The task
Below is some data. Retype exactly the lines starting at the one with "Wooden Toy Care (864, 2252)" and ending at the one with "Do Schylling hand".

[Dataset entries]
%%

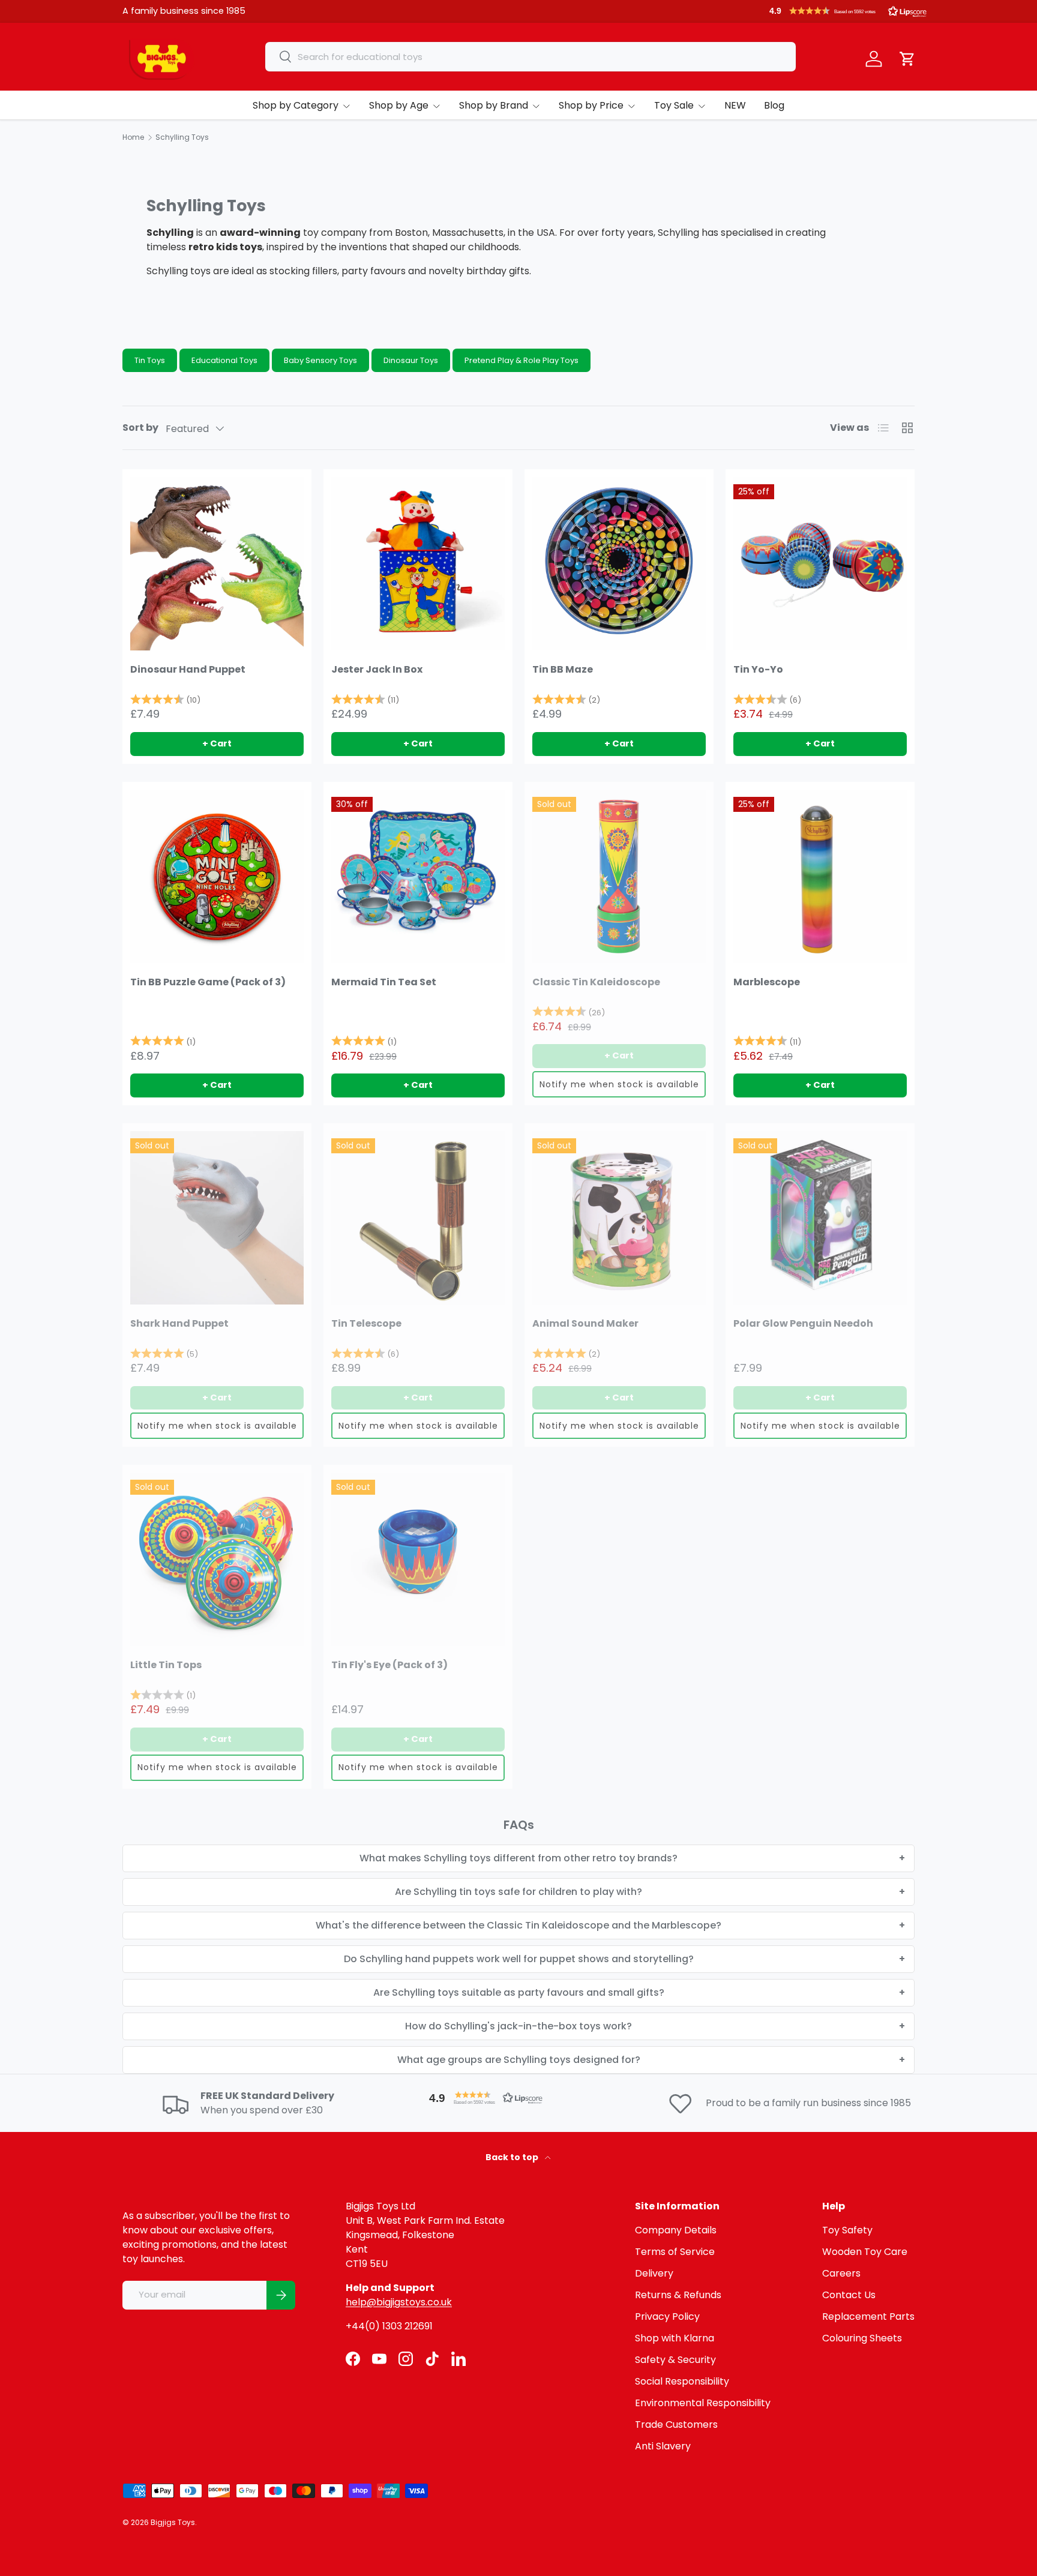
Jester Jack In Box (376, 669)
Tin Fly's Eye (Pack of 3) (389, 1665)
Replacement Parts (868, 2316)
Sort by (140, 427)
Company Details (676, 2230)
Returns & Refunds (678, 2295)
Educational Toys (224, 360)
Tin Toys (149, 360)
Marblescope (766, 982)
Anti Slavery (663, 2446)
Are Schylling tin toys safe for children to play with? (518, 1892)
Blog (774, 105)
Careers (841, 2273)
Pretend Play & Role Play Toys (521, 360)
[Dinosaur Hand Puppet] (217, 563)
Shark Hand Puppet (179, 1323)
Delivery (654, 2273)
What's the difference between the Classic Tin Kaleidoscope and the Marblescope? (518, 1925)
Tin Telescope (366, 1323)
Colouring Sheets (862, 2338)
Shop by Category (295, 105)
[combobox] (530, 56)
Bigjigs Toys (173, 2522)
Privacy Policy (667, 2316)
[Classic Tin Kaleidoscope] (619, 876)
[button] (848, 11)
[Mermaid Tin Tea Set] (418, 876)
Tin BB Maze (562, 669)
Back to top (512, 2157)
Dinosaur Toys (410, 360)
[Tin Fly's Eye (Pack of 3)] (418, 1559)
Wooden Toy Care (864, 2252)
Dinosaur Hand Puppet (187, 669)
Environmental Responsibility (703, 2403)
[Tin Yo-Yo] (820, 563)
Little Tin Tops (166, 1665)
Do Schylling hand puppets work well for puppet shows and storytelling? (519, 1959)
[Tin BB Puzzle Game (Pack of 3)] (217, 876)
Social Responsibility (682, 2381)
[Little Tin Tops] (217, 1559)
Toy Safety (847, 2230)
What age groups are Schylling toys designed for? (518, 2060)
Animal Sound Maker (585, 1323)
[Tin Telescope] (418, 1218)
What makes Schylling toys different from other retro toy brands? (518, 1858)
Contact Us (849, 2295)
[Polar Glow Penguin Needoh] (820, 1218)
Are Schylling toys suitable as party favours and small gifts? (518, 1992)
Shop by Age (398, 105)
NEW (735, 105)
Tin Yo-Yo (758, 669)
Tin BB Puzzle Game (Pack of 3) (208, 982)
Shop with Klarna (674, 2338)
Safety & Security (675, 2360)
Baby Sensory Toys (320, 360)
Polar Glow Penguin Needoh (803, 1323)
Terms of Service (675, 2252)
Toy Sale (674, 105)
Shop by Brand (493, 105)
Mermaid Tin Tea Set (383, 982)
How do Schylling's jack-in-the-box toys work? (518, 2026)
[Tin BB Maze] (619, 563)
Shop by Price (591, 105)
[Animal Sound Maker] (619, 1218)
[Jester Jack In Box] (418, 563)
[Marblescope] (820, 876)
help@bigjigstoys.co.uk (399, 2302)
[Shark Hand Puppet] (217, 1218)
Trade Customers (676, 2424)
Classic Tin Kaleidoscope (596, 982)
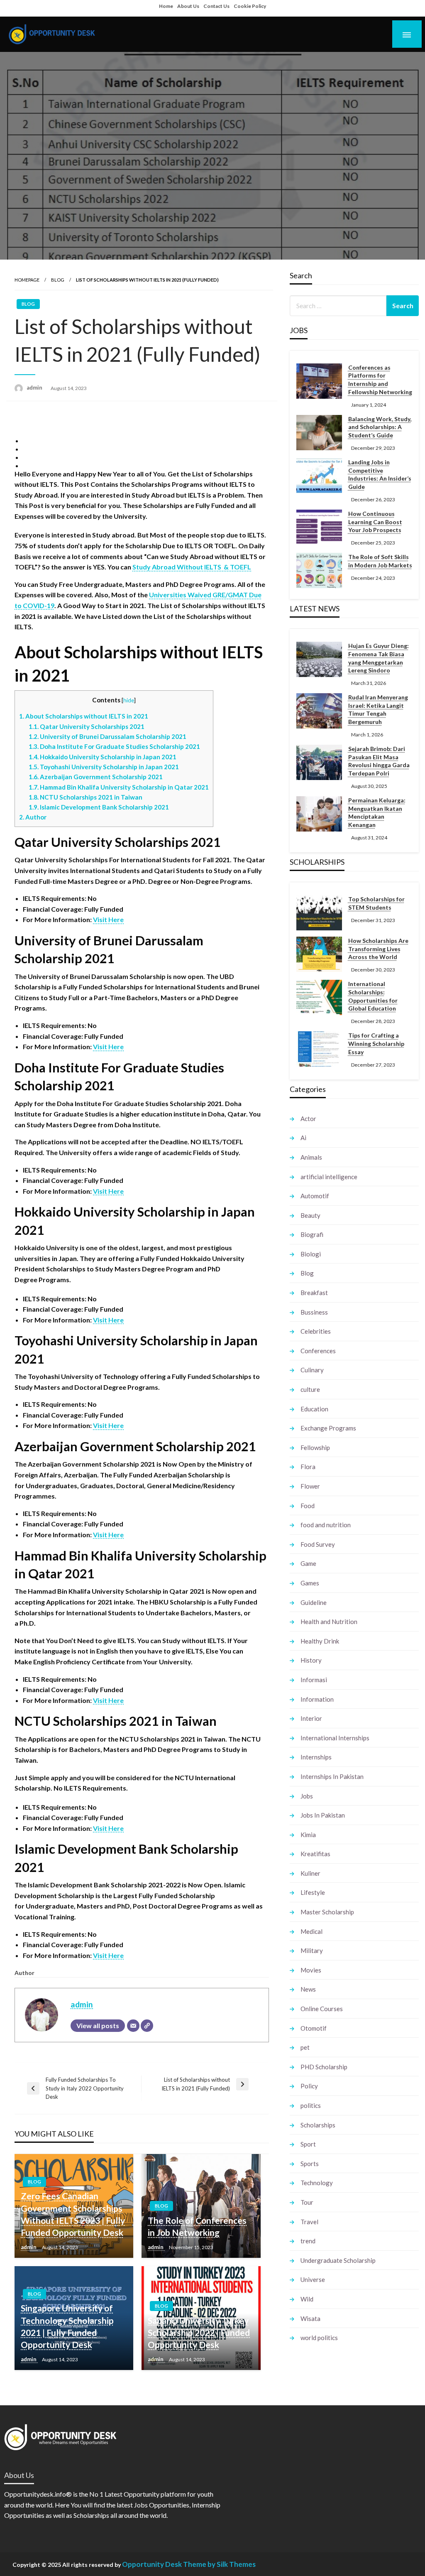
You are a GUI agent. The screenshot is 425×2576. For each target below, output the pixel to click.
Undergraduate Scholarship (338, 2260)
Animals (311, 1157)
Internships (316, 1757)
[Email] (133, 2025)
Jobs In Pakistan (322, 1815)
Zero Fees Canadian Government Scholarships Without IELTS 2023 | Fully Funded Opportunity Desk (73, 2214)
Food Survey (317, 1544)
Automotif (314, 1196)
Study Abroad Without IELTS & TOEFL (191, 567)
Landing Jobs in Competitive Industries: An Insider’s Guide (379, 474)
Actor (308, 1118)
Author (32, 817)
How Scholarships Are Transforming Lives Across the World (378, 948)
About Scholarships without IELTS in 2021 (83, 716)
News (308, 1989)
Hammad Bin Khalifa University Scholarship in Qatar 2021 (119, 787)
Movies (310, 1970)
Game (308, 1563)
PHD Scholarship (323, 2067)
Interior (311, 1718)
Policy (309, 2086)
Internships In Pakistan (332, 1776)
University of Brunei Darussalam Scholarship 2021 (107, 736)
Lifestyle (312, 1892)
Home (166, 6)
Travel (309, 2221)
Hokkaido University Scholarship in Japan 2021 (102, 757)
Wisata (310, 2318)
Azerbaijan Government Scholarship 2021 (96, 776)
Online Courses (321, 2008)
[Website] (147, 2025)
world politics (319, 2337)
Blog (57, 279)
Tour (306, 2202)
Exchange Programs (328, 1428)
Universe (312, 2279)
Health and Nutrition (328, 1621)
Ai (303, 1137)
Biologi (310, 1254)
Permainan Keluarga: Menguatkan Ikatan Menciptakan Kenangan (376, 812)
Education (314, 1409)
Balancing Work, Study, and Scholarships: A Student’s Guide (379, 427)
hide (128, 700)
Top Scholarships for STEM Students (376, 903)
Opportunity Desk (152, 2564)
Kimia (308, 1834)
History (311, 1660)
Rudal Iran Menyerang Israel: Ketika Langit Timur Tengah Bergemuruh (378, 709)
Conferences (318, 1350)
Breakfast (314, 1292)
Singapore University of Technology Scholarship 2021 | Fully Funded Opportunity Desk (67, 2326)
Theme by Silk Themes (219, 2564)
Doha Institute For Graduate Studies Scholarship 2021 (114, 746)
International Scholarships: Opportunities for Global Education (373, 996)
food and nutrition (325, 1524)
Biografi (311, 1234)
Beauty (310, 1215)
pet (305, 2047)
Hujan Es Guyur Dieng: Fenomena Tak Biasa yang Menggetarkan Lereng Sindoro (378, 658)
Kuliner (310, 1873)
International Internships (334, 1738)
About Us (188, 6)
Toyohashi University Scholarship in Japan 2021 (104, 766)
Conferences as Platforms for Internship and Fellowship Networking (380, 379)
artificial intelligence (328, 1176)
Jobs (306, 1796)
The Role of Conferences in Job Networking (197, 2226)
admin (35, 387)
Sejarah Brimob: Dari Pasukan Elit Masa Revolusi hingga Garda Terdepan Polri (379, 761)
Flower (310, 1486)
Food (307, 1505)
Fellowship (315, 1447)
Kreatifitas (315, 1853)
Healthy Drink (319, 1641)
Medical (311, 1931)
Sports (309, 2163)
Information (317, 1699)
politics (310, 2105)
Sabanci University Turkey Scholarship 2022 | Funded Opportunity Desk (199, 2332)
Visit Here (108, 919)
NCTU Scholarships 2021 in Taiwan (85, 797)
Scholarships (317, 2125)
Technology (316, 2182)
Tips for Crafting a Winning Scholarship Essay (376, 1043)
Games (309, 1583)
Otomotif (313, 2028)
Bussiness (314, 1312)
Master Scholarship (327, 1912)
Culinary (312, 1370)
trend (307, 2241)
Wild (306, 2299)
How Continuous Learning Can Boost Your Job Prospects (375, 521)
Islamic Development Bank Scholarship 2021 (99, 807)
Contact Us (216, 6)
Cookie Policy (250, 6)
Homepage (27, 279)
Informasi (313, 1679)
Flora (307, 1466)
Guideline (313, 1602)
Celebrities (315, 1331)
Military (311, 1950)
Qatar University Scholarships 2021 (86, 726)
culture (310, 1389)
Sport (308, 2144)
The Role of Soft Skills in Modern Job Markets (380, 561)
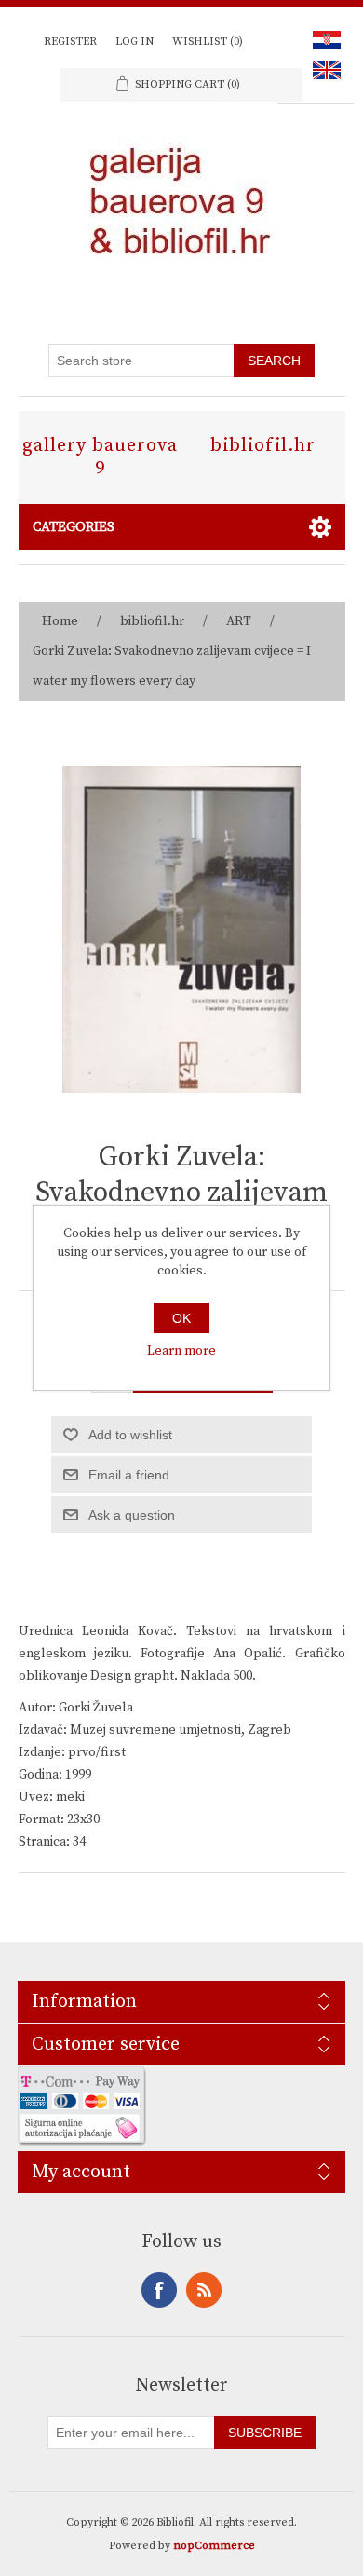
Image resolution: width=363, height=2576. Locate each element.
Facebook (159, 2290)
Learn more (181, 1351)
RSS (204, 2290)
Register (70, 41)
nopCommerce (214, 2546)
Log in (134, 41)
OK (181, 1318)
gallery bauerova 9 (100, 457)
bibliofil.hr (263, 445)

%%

Response
Wooden Toy Care (864, 2252)
Dinosaur Hand Puppet (187, 669)
Environmental Responsibility (703, 2403)
[Tin Yo-Yo] (820, 563)
Little Tin Tops (166, 1665)
Do Schylling hand puppets work well for puppet shows and storytelling? (519, 1959)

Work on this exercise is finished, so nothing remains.